THE CHEAP SEATS with STEVE CAMERON: Julio's week, and other QBs to keep an eye on
Coeur d'Alene Press | UPDATED 2 years, 8 months AGO
Guess what?
By popular demand, we’re starting the week with a breathtaking Notes and Quotes session.
There’s also the fact I had a “minor back procedure” on Monday, and that sound you heard was my shrieking as the medical team surrounded my bed with assorted medieval torture devices.
Have you ever noticed that the staff in all these clinics refer to surgery as “minor” — when it’s happening to you, not to them.
FYI, Tiger Woods also just had another fusion last week, this one to ease the arthritis in his ankle.
Me and Tiger …
Both on the table for “minor” tune-ups, and with a total of just over $1 billion in total net worth.

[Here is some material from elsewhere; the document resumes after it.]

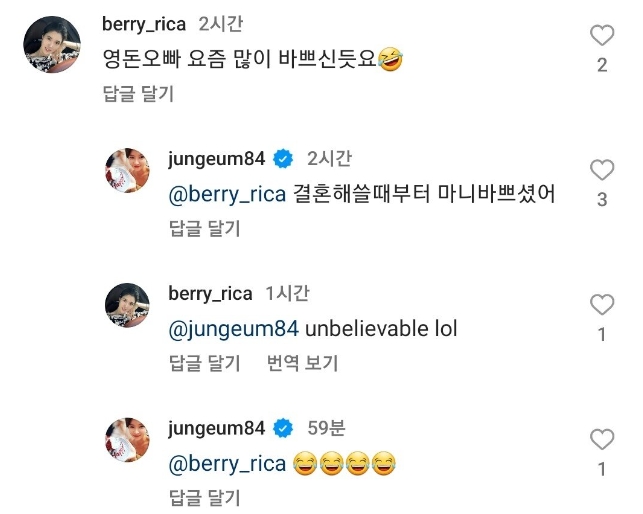
Task: Open the @berry_rica mention in the 결혼해쓸때부터 reply
Action: pyautogui.click(x=227, y=194)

My share of that is roughly the price of a caramel macchiato at Starbucks.
The large venti, though.
Moving on …
ITEM: You’re lucky.
You can tell your grandkids, and maybe THEIR kids, that you were around to see “The Week of Julio Rodriguez.”
Do you have the tiniest clue how incredible, how almost impossible it is for a major league hitter to rip off 17 hits through four consecutive games?
For context, the previous record (16 hits in four games) was held by Milt Stock of the 1925 Brooklyn Robins.
If you still truly don’t get it, if this was all just a TV experience with talking heads explaining it to you, then get over to T-Mobile Park and sit behind home plate.
Just once.
Watch the pitches these guys are trying to barrel up, and you’ll probably want to wait afterward for Julio’s autograph.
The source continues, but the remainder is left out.